Hearing about the Coop factions, the battling letters in each week’s Gazette, the tales of tension in the aisles, you might believe that the Coop is a stressful place. And for the most politically engaged, that seems true.
But when I was there this week, the vibes were friendly. I heard a woman speaking Hebrew in the aisles and no one accosted her. In several hours, I saw only one keffiyeh, despite complaints about their abundance. In the anti-BDS Whatsapp group, members who had been canvassing said many of the people they’d talked to were unaware there were even board elections. Most people, it seems, are just there for the cheap groceries.
That neutrality is, in itself, a controversial statement though. While I have many friends who are Coop members, all were reluctant to speak on the record even if their take was far from hot. Simply saying that they didn’t really care about the political infighting as long as they continued to get discount cheese felt outre at such an inherently political and progressive store.

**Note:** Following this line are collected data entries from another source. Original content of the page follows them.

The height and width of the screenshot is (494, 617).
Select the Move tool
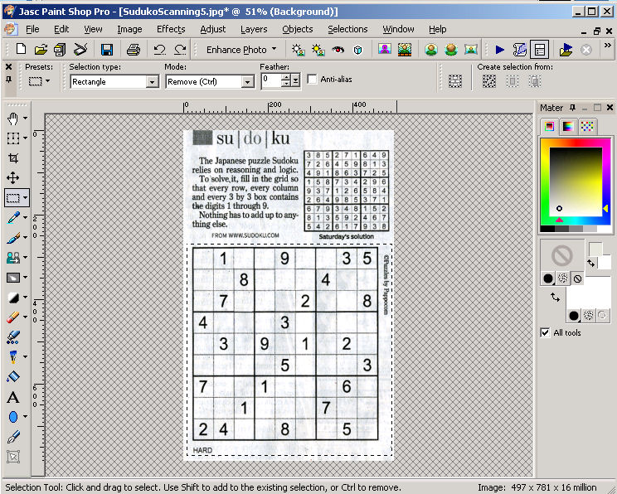(x=12, y=178)

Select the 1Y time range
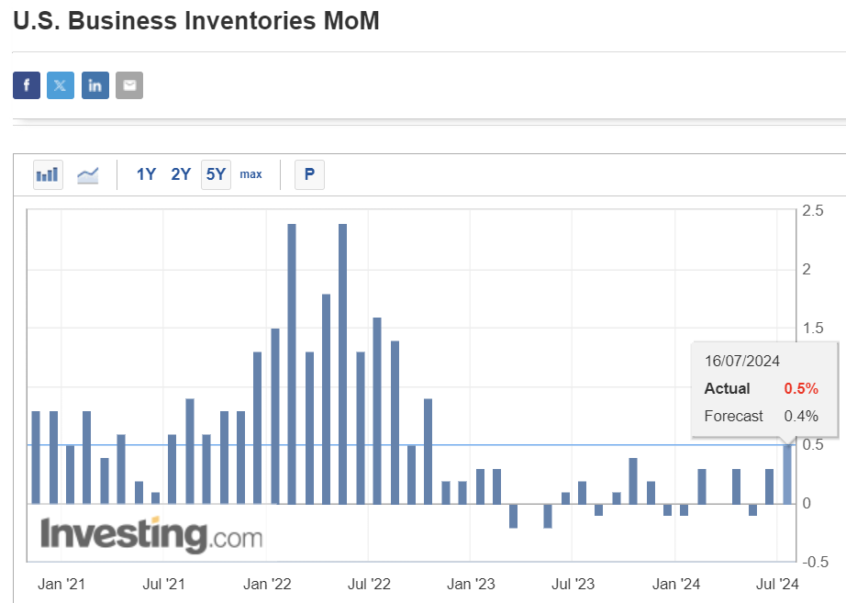pyautogui.click(x=146, y=173)
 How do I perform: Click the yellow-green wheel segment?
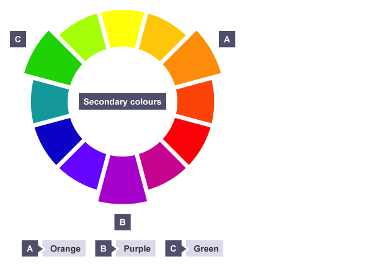pyautogui.click(x=84, y=37)
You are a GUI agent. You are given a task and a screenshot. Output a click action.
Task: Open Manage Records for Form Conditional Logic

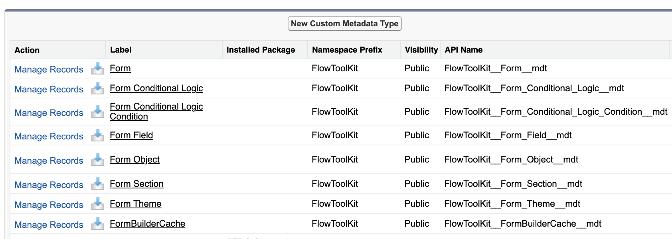click(x=48, y=89)
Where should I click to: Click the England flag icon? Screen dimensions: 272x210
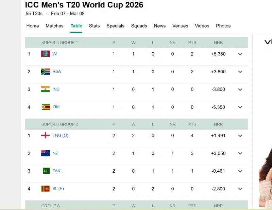pos(45,135)
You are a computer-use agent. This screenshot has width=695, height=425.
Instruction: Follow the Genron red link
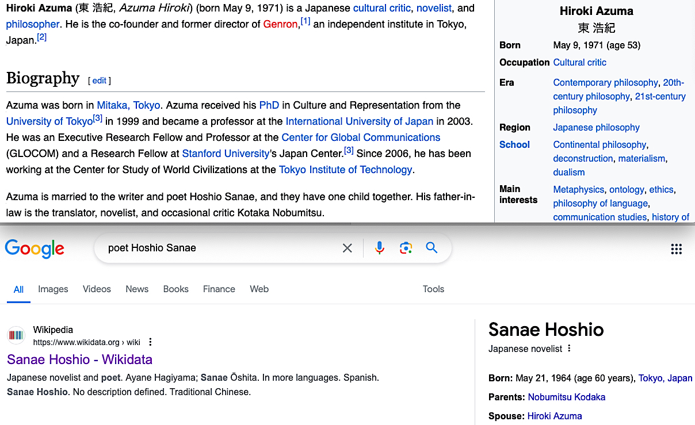280,24
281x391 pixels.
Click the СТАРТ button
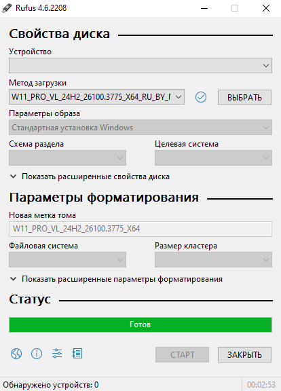(183, 354)
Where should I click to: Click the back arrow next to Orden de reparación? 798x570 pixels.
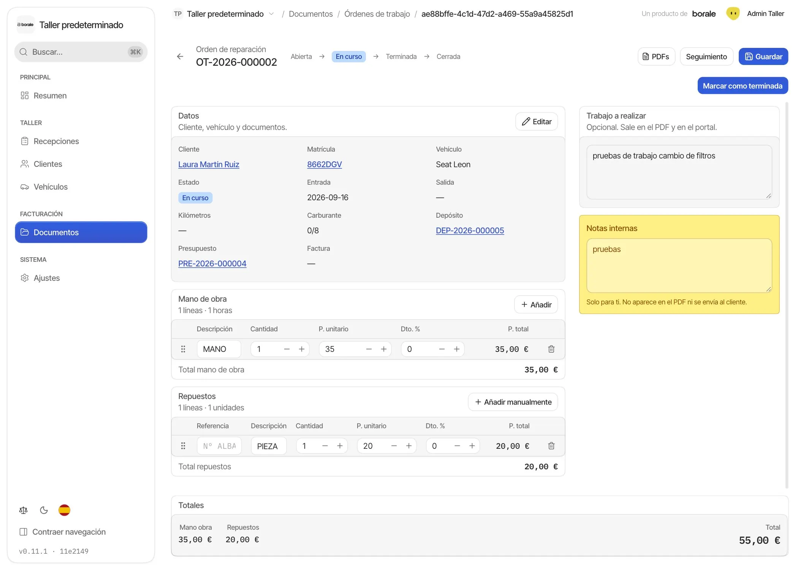(x=180, y=56)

Still, perhaps the diverse opinions and values at the Coop mean that maybe, just maybe, the store could lead the way in finally having a reasonable discussion about the war between opposing factions, one that doesn’t escalate into accusations and name-calling.
Bret Eynon, a historian who has been at the Coop long enough to have retired from his shift obligations, had helped me fit my bike into the crowded parking in front of the grocery store; we have the same model of road bike and even the same panniers, though mine are yellow.
He’s supportive of the BDS call at the Coop in part because he’s deeply invested in its communal responsibilities; “The time invested changes your relationship to it,” he said. “People learn to work together.”
Perhaps the grocery store is “not the most potent venue” for action, he said. But it gives people a chance to “practice civil discourse.”
That’s why he thinks that, despite the schism the BDS campaign has created, the Coop might just be able to show the rest of the world how to have a reasonable conversation.